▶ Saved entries
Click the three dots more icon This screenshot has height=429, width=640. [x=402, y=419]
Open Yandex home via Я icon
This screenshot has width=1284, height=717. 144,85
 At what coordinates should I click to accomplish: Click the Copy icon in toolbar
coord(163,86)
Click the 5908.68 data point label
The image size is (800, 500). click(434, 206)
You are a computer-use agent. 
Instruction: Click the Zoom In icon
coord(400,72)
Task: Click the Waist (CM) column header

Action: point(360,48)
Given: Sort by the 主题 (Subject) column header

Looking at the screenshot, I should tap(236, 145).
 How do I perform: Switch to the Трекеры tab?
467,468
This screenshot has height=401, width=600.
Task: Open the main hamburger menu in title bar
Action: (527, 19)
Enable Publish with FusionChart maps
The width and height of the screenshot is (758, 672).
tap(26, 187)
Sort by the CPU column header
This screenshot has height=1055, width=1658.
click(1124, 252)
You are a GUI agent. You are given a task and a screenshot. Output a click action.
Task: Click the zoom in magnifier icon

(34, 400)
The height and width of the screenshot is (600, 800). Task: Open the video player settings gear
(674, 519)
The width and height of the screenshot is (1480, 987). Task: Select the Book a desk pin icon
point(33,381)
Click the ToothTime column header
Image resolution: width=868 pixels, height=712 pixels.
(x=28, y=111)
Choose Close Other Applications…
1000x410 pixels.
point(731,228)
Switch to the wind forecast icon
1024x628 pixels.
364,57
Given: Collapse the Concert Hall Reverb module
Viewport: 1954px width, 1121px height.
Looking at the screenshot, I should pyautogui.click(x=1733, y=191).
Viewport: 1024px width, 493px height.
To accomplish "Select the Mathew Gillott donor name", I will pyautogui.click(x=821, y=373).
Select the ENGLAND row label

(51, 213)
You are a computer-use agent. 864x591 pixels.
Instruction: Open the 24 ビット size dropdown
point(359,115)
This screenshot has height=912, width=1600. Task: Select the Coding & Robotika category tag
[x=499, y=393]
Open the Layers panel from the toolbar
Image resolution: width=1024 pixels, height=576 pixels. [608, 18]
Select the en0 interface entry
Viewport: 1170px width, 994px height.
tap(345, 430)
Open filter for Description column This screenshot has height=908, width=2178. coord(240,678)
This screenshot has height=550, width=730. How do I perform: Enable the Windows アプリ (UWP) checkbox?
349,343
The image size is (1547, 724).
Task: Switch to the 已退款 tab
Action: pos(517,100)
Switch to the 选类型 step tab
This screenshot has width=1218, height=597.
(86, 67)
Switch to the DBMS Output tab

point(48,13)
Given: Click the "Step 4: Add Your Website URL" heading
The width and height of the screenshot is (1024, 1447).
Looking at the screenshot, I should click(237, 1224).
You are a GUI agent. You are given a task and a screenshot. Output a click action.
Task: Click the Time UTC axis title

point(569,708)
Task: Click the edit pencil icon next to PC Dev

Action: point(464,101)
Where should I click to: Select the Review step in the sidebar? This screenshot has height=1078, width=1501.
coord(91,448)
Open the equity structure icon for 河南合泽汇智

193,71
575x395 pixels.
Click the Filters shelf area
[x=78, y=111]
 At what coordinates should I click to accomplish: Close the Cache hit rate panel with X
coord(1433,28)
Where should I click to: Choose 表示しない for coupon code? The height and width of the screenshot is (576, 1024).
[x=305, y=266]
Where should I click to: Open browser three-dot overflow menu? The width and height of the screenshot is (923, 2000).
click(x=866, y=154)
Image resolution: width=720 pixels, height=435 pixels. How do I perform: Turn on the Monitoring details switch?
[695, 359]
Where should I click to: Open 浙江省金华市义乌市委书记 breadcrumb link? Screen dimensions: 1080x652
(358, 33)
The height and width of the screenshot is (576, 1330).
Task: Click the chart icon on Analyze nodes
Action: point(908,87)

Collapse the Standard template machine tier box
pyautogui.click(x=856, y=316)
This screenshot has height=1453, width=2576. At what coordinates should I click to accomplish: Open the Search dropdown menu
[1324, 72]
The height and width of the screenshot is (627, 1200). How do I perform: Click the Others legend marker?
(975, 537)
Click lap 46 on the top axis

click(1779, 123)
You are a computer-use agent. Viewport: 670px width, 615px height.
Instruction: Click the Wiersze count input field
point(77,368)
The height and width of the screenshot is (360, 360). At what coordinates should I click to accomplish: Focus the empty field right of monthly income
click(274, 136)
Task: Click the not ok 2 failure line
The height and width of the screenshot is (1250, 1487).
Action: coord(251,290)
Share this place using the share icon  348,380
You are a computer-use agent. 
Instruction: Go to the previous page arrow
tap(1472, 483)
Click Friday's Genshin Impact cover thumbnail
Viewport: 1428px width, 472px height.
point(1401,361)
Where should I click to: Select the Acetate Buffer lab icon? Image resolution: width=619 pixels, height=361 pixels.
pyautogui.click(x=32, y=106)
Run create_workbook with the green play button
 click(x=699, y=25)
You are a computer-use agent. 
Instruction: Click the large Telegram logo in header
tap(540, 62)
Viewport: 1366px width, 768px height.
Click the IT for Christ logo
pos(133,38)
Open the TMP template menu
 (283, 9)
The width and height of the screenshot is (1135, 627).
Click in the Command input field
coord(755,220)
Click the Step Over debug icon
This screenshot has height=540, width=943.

▶ Assigned task
Reproduce every entry shown above, precisely as it stands.

▶ Exercise result
Click the three dots more icon This screenshot has height=429, width=640. [x=402, y=419]
Open Yandex home via Я icon
This screenshot has width=1284, height=717. 144,85
 At what coordinates should I click to accomplish: Click the Copy icon in toolbar
coord(163,86)
Click the 5908.68 data point label
The image size is (800, 500). click(434, 206)
You are a computer-use agent. 
Instruction: Click the Zoom In icon
coord(400,72)
Task: Click the Waist (CM) column header

Action: point(360,48)
Given: Sort by the 主题 (Subject) column header

Looking at the screenshot, I should tap(236, 145).
 How do I perform: Switch to the Трекеры tab?
467,468
This screenshot has height=401, width=600.
Task: Open the main hamburger menu in title bar
Action: (527, 19)
Enable Publish with FusionChart maps
The width and height of the screenshot is (758, 672).
tap(26, 187)
Sort by the CPU column header
This screenshot has height=1055, width=1658.
click(1124, 252)
You are a GUI agent. You are given a task and a screenshot. Output a click action.
Task: Click the zoom in magnifier icon

(34, 400)
The height and width of the screenshot is (600, 800). Task: Open the video player settings gear
(674, 519)
The width and height of the screenshot is (1480, 987). Task: Select the Book a desk pin icon
point(33,381)
Click the ToothTime column header
Image resolution: width=868 pixels, height=712 pixels.
(x=28, y=111)
Choose Close Other Applications…
1000x410 pixels.
point(731,228)
Switch to the wind forecast icon
1024x628 pixels.
364,57
Given: Collapse the Concert Hall Reverb module
Viewport: 1954px width, 1121px height.
Looking at the screenshot, I should pyautogui.click(x=1733, y=191).
Viewport: 1024px width, 493px height.
To accomplish "Select the Mathew Gillott donor name", I will pyautogui.click(x=821, y=373).
Select the ENGLAND row label

(51, 213)
You are a computer-use agent. 864x591 pixels.
Instruction: Open the 24 ビット size dropdown
point(359,115)
This screenshot has height=912, width=1600. Task: Select the Coding & Robotika category tag
[x=499, y=393]
Open the Layers panel from the toolbar
Image resolution: width=1024 pixels, height=576 pixels. [608, 18]
Select the en0 interface entry
Viewport: 1170px width, 994px height.
tap(345, 430)
Open filter for Description column This screenshot has height=908, width=2178. coord(240,678)
This screenshot has height=550, width=730. How do I perform: Enable the Windows アプリ (UWP) checkbox?
349,343
The image size is (1547, 724).
Task: Switch to the 已退款 tab
Action: pos(517,100)
Switch to the 选类型 step tab
This screenshot has width=1218, height=597.
(86, 67)
Switch to the DBMS Output tab

point(48,13)
Given: Click the "Step 4: Add Your Website URL" heading
The width and height of the screenshot is (1024, 1447).
Looking at the screenshot, I should click(237, 1224).
You are a GUI agent. You are given a task and a screenshot. Output a click action.
Task: Click the Time UTC axis title

point(569,708)
Task: Click the edit pencil icon next to PC Dev

Action: point(464,101)
Where should I click to: Select the Review step in the sidebar? This screenshot has height=1078, width=1501.
coord(91,448)
Open the equity structure icon for 河南合泽汇智

193,71
575x395 pixels.
Click the Filters shelf area
[x=78, y=111]
 At what coordinates should I click to accomplish: Close the Cache hit rate panel with X
coord(1433,28)
Where should I click to: Choose 表示しない for coupon code? The height and width of the screenshot is (576, 1024).
[x=305, y=266]
Where should I click to: Open browser three-dot overflow menu? The width and height of the screenshot is (923, 2000).
click(x=866, y=154)
Image resolution: width=720 pixels, height=435 pixels. How do I perform: Turn on the Monitoring details switch?
[695, 359]
Where should I click to: Open 浙江省金华市义乌市委书记 breadcrumb link? Screen dimensions: 1080x652
(358, 33)
The height and width of the screenshot is (576, 1330).
Task: Click the chart icon on Analyze nodes
Action: point(908,87)

Collapse the Standard template machine tier box
pyautogui.click(x=856, y=316)
This screenshot has height=1453, width=2576. At what coordinates should I click to accomplish: Open the Search dropdown menu
[1324, 72]
The height and width of the screenshot is (627, 1200). How do I perform: Click the Others legend marker?
(975, 537)
Click lap 46 on the top axis

click(1779, 123)
You are a computer-use agent. Viewport: 670px width, 615px height.
Instruction: Click the Wiersze count input field
point(77,368)
The height and width of the screenshot is (360, 360). At what coordinates should I click to accomplish: Focus the empty field right of monthly income
click(274, 136)
Task: Click the not ok 2 failure line
The height and width of the screenshot is (1250, 1487).
Action: coord(251,290)
Share this place using the share icon  348,380
You are a computer-use agent. 
Instruction: Go to the previous page arrow
tap(1472, 483)
Click Friday's Genshin Impact cover thumbnail
Viewport: 1428px width, 472px height.
point(1401,361)
Where should I click to: Select the Acetate Buffer lab icon? Image resolution: width=619 pixels, height=361 pixels.
pyautogui.click(x=32, y=106)
Run create_workbook with the green play button
 click(x=699, y=25)
You are a computer-use agent. 
Instruction: Click the large Telegram logo in header
tap(540, 62)
Viewport: 1366px width, 768px height.
Click the IT for Christ logo
pos(133,38)
Open the TMP template menu
 (283, 9)
The width and height of the screenshot is (1135, 627).
Click in the Command input field
coord(755,220)
Click the Step Over debug icon
This screenshot has height=540, width=943.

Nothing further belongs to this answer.